13. A system for energy usage management for an electrical power system, comprising:
a processor; and
a non-transitory computer readable medium storing a set of instructions, which when executed by the processor, configure the processor to:
determine an extent of local energy emission intensity of the electrical power system;
calculate a dispatching parameter for potential energy emission geographical sites;
determine a reduction in energy emission for the geographical sites over a temporal period based on the dispatching parameter; and
generate an energy emission impact report.
14. The system of claim 13, wherein the energy emission is greenhouse gas or carbon emissions.
15. The system of claim 13, wherein calculating the dispatching parameter comprises determining time periods in which no energy is used.

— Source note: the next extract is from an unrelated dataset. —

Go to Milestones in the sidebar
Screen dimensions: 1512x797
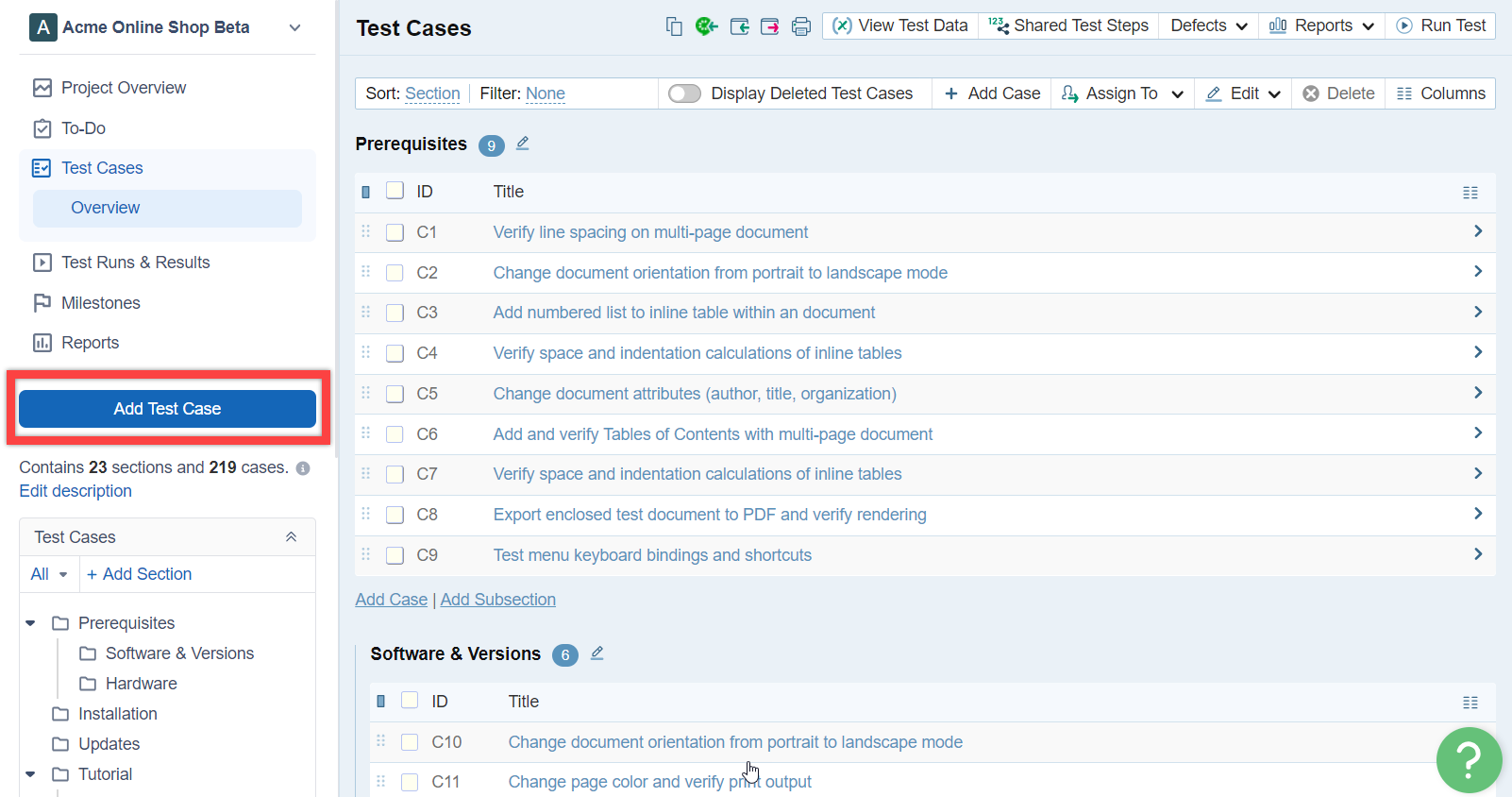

16. The system of claim 13, wherein generating an energy emission impact report comprises determining an offset parameter for designated emissions.
17. The system of claim 13, wherein the instructions, when executed by the processor, further configure the processor to change the dispatching parameter based on seasonality.
18. The system of claim 13, wherein the instructions, when executed by the processor, further configure the processor to determine a subset of the geographical sites with the highest energy emissions.
19. The method of claim 1, further comprising performing an energy dispatching operation over the temporal period based on the determined reduction in energy emission for the geographical sites.
20. The method of claim 19, wherein the energy dispatching operation is performed using a grid intensity application programming interface.